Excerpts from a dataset
◆ ◆ ◆ ◆ ◆
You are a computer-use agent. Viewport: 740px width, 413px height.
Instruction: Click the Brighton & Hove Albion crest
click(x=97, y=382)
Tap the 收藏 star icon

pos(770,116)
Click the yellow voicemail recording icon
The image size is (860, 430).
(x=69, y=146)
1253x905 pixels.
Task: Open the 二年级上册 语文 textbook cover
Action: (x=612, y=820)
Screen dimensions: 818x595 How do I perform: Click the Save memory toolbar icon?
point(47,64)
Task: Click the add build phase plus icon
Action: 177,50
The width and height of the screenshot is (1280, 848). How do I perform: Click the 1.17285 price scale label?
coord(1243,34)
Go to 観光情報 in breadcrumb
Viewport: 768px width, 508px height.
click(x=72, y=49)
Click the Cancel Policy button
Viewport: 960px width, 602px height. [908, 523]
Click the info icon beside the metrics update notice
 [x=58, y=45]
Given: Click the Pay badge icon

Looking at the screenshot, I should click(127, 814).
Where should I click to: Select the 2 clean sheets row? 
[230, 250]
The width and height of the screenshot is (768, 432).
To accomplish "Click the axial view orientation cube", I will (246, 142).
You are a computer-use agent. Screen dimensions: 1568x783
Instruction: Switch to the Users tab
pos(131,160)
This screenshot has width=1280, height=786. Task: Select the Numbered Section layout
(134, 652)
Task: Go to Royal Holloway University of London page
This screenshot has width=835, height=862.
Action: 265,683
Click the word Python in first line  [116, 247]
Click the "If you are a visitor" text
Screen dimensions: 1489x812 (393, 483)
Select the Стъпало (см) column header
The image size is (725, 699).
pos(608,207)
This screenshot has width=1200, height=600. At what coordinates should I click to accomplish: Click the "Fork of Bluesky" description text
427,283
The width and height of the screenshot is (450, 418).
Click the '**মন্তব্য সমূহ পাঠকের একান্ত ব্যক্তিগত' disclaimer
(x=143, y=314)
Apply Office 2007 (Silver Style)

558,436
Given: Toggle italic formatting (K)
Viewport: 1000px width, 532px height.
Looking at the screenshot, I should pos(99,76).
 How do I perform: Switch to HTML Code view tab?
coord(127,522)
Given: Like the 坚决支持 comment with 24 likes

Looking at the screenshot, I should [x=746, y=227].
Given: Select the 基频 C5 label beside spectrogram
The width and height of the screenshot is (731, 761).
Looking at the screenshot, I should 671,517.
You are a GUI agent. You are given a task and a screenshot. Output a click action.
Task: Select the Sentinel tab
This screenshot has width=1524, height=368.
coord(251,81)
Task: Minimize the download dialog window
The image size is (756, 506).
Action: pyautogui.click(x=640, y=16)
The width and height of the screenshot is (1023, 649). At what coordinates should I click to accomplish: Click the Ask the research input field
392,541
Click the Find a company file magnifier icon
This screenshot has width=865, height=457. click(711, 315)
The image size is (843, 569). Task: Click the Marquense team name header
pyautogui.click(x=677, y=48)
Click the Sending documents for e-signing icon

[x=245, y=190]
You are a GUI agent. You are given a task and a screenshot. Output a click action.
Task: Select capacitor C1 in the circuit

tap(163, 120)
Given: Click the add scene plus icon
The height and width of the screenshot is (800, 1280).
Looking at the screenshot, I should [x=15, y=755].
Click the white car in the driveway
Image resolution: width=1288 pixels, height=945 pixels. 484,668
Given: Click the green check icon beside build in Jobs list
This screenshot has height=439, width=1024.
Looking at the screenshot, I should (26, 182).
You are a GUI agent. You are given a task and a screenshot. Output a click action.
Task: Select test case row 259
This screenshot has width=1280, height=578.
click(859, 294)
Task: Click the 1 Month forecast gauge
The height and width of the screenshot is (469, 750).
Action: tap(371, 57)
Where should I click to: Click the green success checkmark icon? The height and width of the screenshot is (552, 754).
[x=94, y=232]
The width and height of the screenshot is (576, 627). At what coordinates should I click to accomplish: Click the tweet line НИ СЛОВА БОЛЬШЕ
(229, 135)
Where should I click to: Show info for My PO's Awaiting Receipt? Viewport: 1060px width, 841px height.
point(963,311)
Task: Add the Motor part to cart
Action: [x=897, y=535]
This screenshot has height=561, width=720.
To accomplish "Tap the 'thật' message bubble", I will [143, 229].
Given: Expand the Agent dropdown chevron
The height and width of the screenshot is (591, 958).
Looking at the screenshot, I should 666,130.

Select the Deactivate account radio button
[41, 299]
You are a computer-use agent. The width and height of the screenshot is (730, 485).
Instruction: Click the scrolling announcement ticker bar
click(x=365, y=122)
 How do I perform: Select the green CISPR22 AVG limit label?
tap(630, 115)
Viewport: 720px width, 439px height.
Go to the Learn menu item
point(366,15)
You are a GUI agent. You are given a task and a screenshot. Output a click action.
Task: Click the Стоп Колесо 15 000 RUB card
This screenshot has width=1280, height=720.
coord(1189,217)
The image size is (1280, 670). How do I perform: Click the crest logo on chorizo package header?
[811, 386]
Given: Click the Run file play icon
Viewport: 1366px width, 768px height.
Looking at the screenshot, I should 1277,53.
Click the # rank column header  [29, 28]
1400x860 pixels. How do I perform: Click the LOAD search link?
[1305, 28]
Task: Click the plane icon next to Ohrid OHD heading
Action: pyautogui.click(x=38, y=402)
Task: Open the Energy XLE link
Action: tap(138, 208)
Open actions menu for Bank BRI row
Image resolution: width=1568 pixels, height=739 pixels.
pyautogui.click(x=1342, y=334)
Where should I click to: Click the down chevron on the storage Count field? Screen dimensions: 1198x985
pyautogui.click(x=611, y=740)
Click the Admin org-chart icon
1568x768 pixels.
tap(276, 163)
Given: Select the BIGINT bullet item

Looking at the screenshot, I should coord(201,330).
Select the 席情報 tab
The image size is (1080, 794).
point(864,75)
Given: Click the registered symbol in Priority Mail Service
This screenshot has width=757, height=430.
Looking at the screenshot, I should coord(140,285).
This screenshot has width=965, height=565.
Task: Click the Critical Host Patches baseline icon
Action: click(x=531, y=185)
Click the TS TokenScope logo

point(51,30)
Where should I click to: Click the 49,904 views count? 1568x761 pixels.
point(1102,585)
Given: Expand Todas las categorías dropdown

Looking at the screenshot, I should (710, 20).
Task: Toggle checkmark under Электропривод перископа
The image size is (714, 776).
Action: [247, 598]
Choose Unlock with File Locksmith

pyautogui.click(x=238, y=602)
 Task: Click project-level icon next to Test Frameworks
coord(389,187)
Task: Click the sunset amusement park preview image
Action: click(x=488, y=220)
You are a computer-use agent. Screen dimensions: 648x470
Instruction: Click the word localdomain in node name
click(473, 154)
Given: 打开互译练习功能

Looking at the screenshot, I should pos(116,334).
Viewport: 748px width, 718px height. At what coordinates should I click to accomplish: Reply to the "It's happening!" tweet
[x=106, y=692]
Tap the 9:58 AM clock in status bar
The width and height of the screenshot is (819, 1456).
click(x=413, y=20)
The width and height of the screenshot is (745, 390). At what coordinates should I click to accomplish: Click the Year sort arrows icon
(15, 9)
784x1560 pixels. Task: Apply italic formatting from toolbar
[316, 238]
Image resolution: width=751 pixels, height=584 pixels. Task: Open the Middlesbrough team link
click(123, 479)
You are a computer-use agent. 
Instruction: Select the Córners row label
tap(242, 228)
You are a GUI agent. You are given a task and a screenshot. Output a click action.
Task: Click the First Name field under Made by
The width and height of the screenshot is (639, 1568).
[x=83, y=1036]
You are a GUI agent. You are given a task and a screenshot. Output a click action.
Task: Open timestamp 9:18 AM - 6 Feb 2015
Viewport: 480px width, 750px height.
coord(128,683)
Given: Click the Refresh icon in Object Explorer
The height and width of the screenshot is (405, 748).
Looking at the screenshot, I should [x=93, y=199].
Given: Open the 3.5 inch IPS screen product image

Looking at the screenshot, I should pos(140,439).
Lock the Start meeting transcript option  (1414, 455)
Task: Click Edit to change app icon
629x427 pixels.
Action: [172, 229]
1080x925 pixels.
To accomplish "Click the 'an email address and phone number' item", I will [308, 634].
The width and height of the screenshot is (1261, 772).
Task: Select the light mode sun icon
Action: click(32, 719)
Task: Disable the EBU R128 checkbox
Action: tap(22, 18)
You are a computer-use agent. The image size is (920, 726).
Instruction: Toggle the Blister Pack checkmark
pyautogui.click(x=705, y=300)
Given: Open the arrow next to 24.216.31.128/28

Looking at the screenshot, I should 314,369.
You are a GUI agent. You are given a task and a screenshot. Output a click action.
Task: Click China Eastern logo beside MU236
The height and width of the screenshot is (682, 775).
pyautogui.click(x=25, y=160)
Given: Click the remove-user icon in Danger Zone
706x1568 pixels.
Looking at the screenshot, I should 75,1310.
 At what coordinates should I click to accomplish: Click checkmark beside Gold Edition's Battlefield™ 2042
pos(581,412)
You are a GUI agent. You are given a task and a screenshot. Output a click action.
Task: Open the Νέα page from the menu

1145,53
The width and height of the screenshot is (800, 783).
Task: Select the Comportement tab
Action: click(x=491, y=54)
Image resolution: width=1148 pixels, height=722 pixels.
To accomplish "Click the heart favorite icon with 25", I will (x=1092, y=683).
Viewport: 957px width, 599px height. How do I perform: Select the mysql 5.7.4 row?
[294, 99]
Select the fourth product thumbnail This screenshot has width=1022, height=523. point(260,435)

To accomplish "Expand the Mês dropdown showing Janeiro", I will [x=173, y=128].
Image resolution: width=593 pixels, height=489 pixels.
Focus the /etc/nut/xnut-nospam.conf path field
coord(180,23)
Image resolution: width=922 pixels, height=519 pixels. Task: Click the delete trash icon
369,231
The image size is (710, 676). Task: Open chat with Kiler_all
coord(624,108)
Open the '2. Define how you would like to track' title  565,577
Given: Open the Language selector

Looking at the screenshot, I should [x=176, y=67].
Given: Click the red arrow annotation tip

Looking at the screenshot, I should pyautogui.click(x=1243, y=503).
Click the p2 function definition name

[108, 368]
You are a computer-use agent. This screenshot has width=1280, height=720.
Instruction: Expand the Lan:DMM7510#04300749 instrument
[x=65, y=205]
◆ ◆ ◆ ◆ ◆
Give only the lines from the one holding "The image size is (725, 699)." through the one holding "Task: Click the 1 Month forecast gauge", each restated exactly as it appears above.

◆ WORKED SOLUTION:
The image size is (725, 699).
pos(608,207)
This screenshot has width=1200, height=600. At what coordinates should I click to accomplish: Click the "Fork of Bluesky" description text
427,283
The width and height of the screenshot is (450, 418).
Click the '**মন্তব্য সমূহ পাঠকের একান্ত ব্যক্তিগত' disclaimer
(x=143, y=314)
Apply Office 2007 (Silver Style)

558,436
Given: Toggle italic formatting (K)
Viewport: 1000px width, 532px height.
Looking at the screenshot, I should pos(99,76).
 How do I perform: Switch to HTML Code view tab?
coord(127,522)
Given: Like the 坚决支持 comment with 24 likes

Looking at the screenshot, I should [x=746, y=227].
Given: Select the 基频 C5 label beside spectrogram
The width and height of the screenshot is (731, 761).
Looking at the screenshot, I should 671,517.
You are a GUI agent. You are given a task and a screenshot. Output a click action.
Task: Select the Sentinel tab
This screenshot has width=1524, height=368.
coord(251,81)
Task: Minimize the download dialog window
The image size is (756, 506).
Action: pyautogui.click(x=640, y=16)
The width and height of the screenshot is (1023, 649). At what coordinates should I click to accomplish: Click the Ask the research input field
392,541
Click the Find a company file magnifier icon
This screenshot has width=865, height=457. click(711, 315)
The image size is (843, 569). Task: Click the Marquense team name header
pyautogui.click(x=677, y=48)
Click the Sending documents for e-signing icon

[x=245, y=190]
You are a GUI agent. You are given a task and a screenshot. Output a click action.
Task: Select capacitor C1 in the circuit

tap(163, 120)
Given: Click the add scene plus icon
The height and width of the screenshot is (800, 1280).
Looking at the screenshot, I should [x=15, y=755].
Click the white car in the driveway
Image resolution: width=1288 pixels, height=945 pixels. 484,668
Given: Click the green check icon beside build in Jobs list
This screenshot has height=439, width=1024.
Looking at the screenshot, I should (26, 182).
You are a GUI agent. You are given a task and a screenshot. Output a click action.
Task: Select test case row 259
This screenshot has width=1280, height=578.
click(859, 294)
Task: Click the 1 Month forecast gauge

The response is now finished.